Background information
- Born: May 28, 1888 Paris, France
- Died: September 18, 1982 New York City, US
- Instrument: piano

= Germaine Schnitzer =

Germaine Schnitzer (May 28, 1888 — September 18, 1982) was a French-born pianist based in New York.

==Early life==
Germaine Alice Schnitzer was born in Paris and studied music at the Conservatoire de Paris, with further training under Raoul Pugno and with Emil von Sauer at the Vienna Conservatory. She was sometimes referred to as "Viennese", and while in Vienna won a prize for music from the Austrian government.

==Musical career==
Schnitzer was a pianist with a busy concert career in North America and Europe. She played in New York with the Russian Symphony Orchestra and the Dresden Philharmonic Orchestra, toured Holland, and toured in Russia until she sprained her ankle, all during 1908 and 1909. She played a dual recital with American violinist Francis MacMillen at Carnegie Hall in 1916. She gave a series of recitals in New York in 1920, before embarking on a European tour. The tour was cut short when she returned to New York to be with her husband during a hospitalization. She toured in Europe again in 1922.

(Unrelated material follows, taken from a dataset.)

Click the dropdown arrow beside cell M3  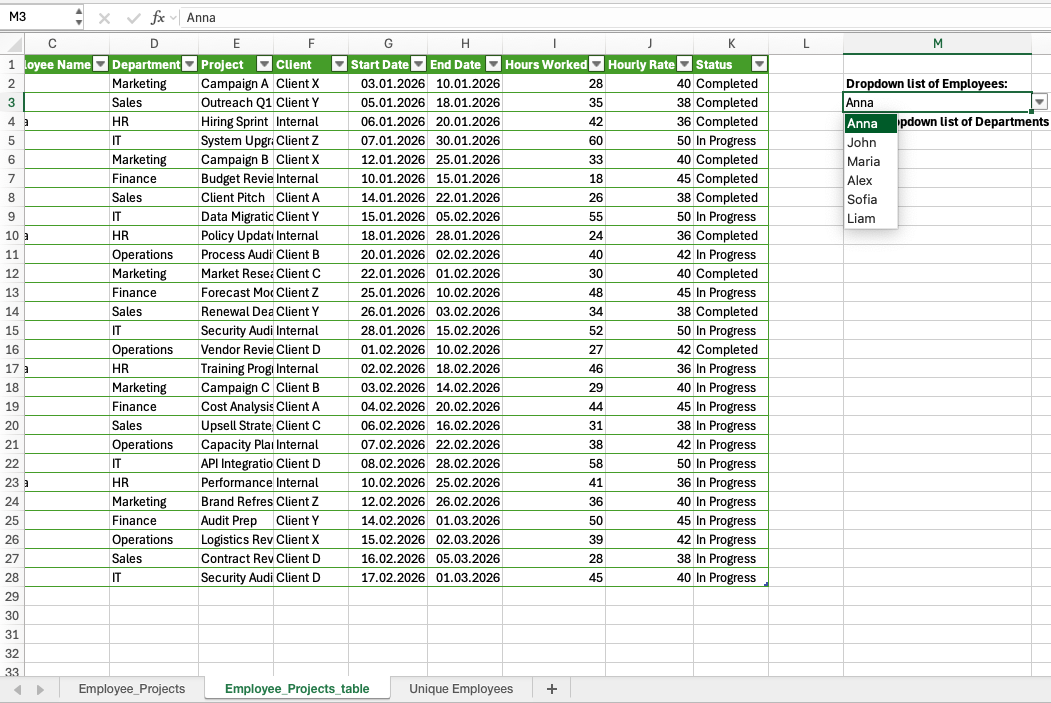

She received wide critical praise for her technique and interpretation of the romantic composers, especially Robert Schumann. Another reviewer was less enthusiastic, calling her "solid and substantial" performance "massive even ponderous and lacking an emotional basis". She affirmed that technique was her emphasis: "I do not believe that a public performer is best served by giving himself up entirely to the emotional phase of his expression, since he is almost surely to fall into rhythmic and other excess which may mar the more worthy element of clarity," she told an interviewer in 1920. She was interviewed for a chapter in Harriette Moore Brower's Piano Mastery (1915). Schnitzer recorded several piano rolls for Ampico.

==Later incidents==
In 1931, Schnitzer's career ended when she was badly injured in a traffic accident in New York, and remained partially paralyzed. She won a judgment of $150,000 after suing the taxi company in 1934, though it is unlikely she was ever paid. In 1944 she admitted her part in a conspiracy to violate the Export Control Act, to help her brother Georges Schnitzer, a banker in Belgium, access his frozen accounts during World War II. She pleaded guilty, testified for the government, and was eventually fined $5000. Her donation to the New York Times Neediest Cases Fund in 1979 was noted by the paper, because of her advanced age.

==Personal life==
Germaine Schnitzer married Leo Buerger, a pathologist, in 1913. She sued him for divorce in 1927. She had a son, Gerald Henri Buerger (later known as Gerry Kean, an actor, playwright, and director), and a daughter, Yvonne Sarah Buerger Jones (1920–1942). Yvonne's godmother was Schnitzer's friend, actress Sarah Bernhardt. Yvonne's husband at the time of her death was actor Henry Burk Jones. Germaine Schnitzer died in 1982, aged 94 years, in New York. Her gravesite is with her daughter's, in Ridgefield, Connecticut. Theatre administrator Robert C. Schnitzer (1906–2008), also based in Connecticut, was her nephew, the son of her brother Louis Schnitzer.